What you will do |
Using the line with "You are a computer-use" as your starting point, transcribe it and each line beneath it word for word until the records run out, without pictures.

Input records |
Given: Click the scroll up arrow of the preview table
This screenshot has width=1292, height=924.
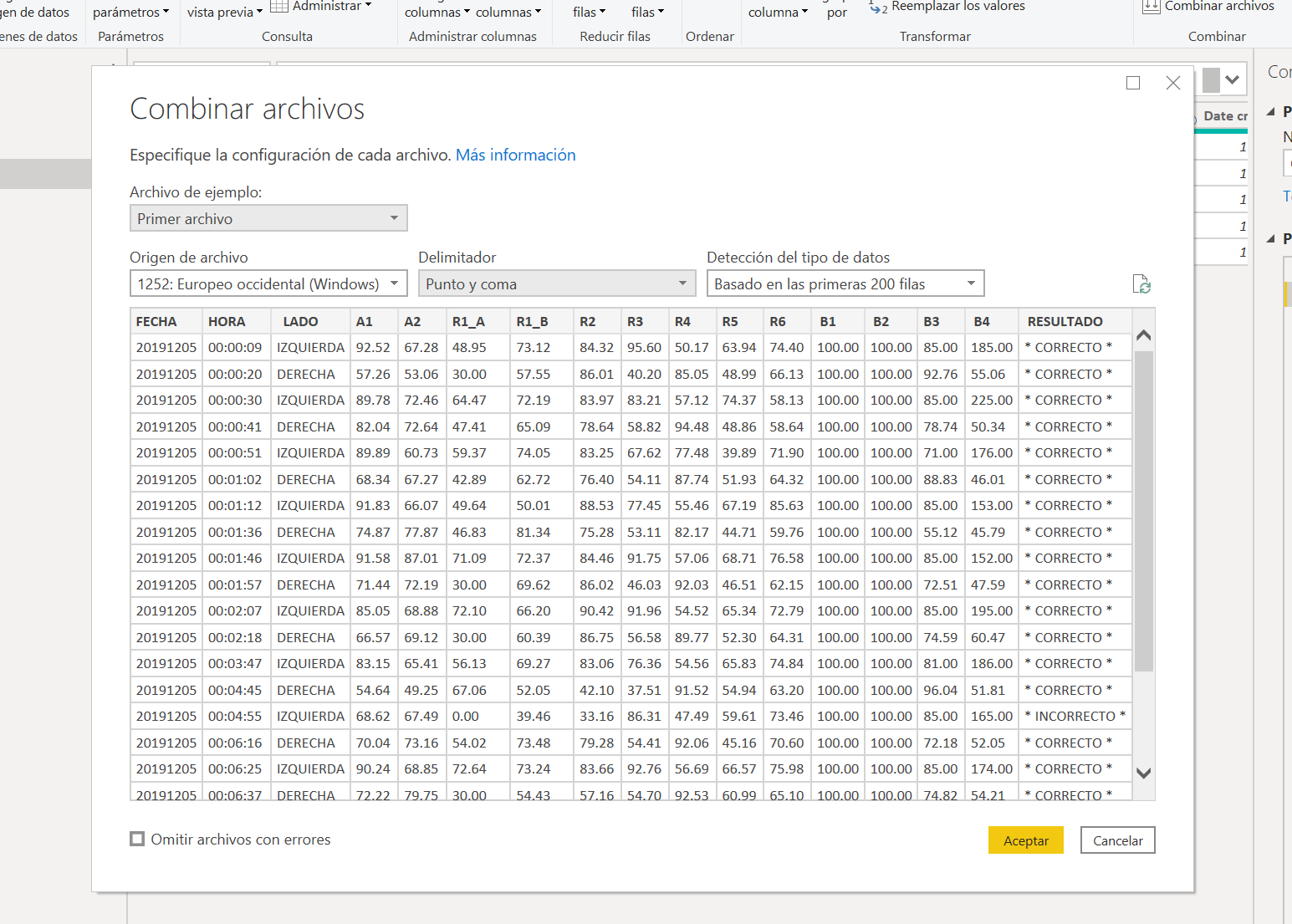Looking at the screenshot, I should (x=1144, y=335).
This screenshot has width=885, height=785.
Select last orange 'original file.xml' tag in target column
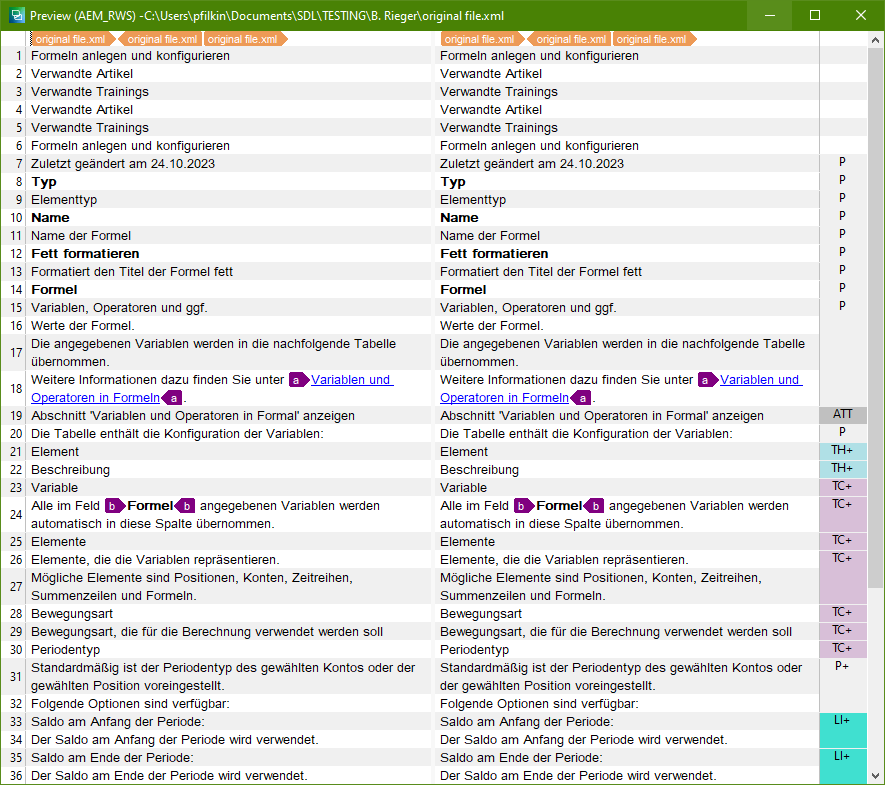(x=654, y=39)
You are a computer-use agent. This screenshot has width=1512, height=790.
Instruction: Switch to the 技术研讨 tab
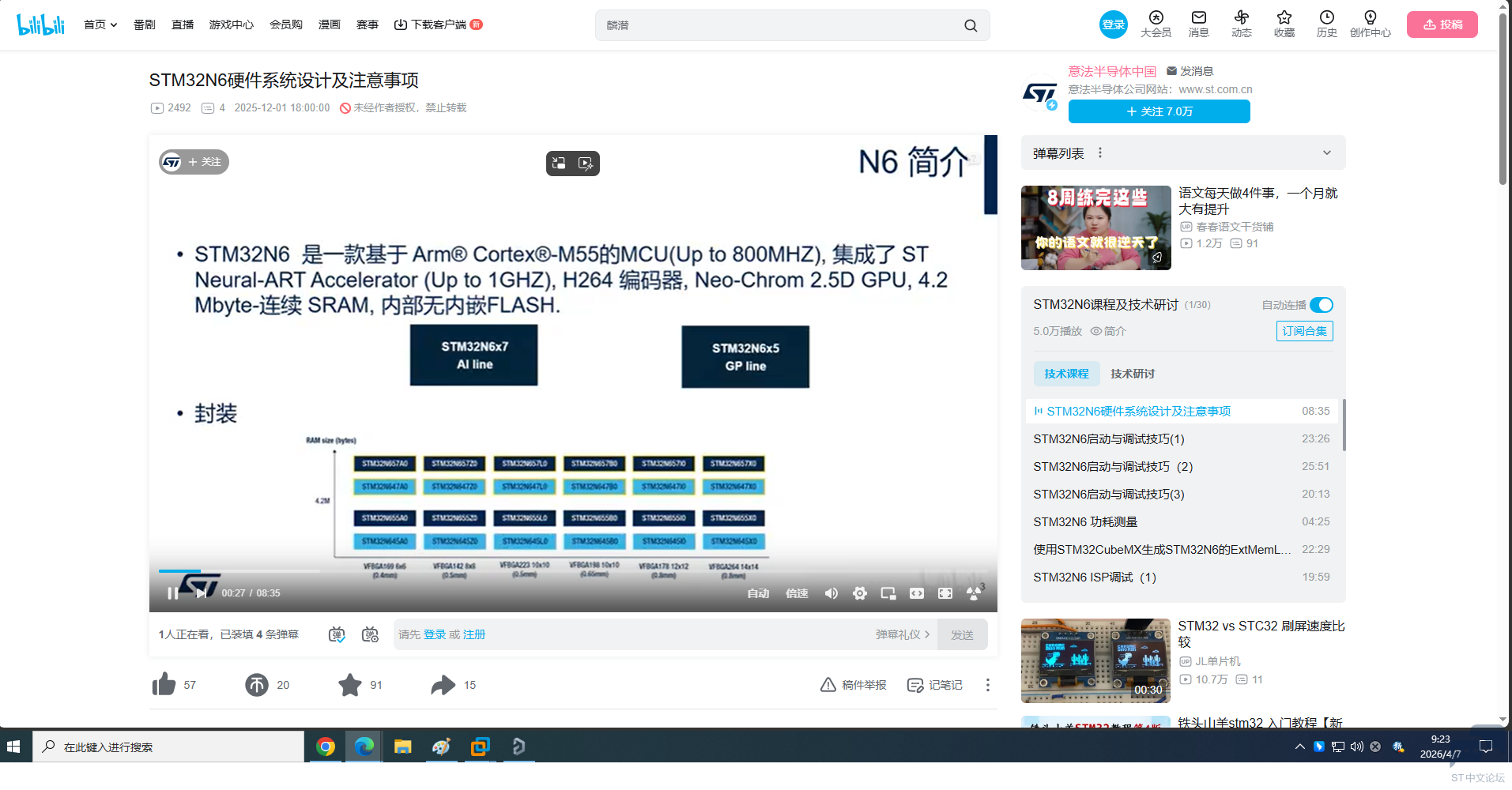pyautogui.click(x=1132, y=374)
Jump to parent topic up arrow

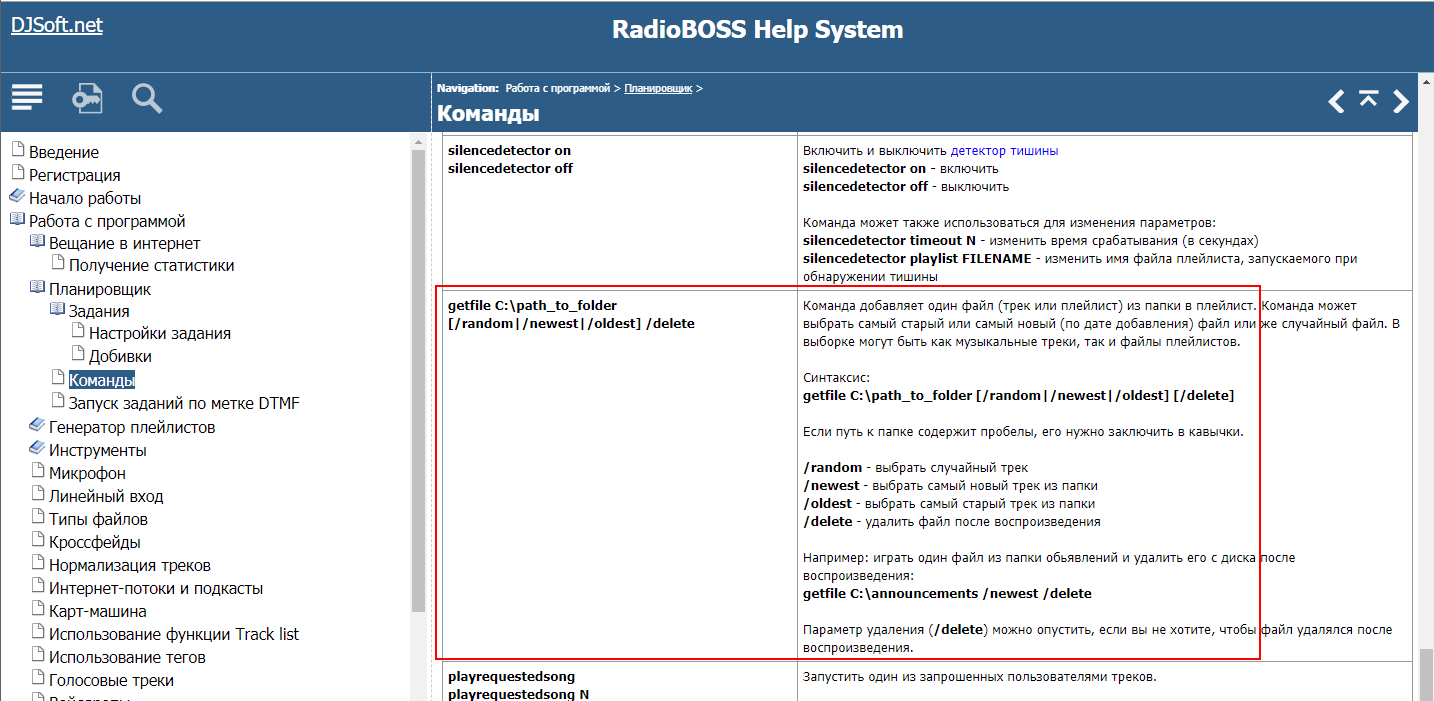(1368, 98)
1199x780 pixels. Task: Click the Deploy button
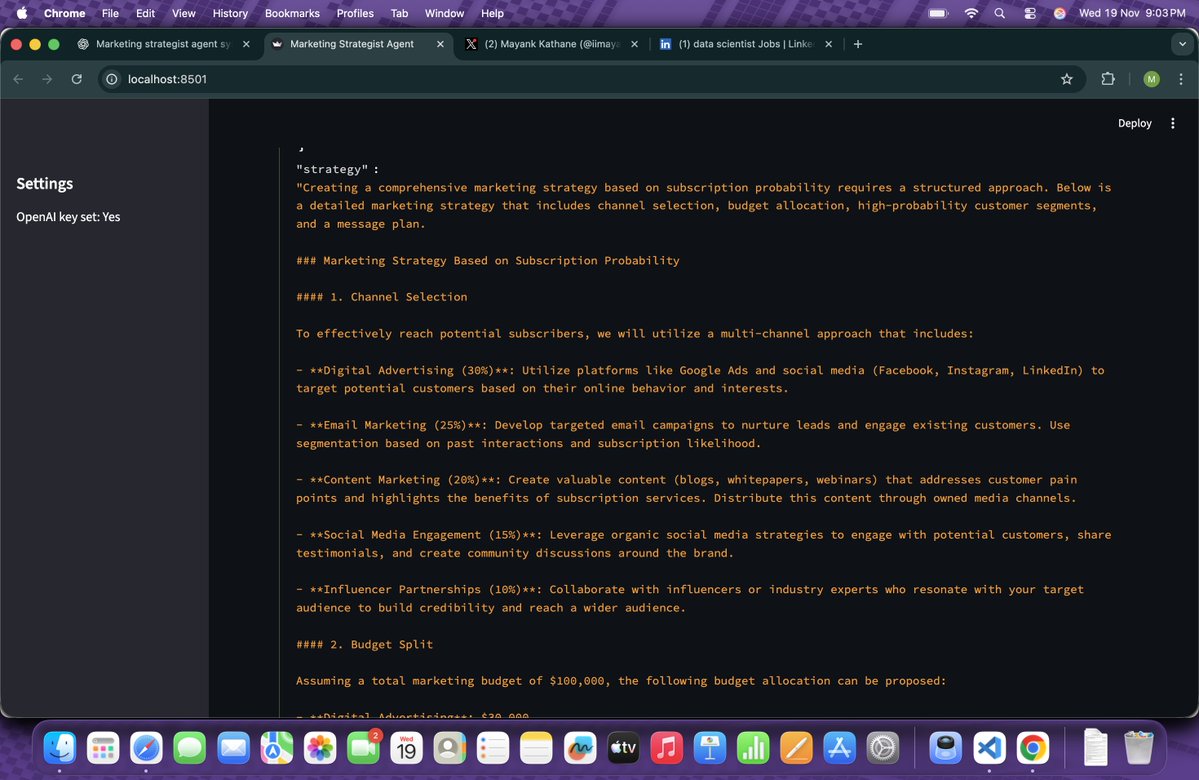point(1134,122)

Response area |
You are a computer-use agent. This screenshot has width=1512, height=790.
Instruction: Switch to the 技术研讨 tab
pyautogui.click(x=1132, y=374)
Jump to parent topic up arrow

(1368, 98)
1199x780 pixels. Task: Click the Deploy button
point(1134,122)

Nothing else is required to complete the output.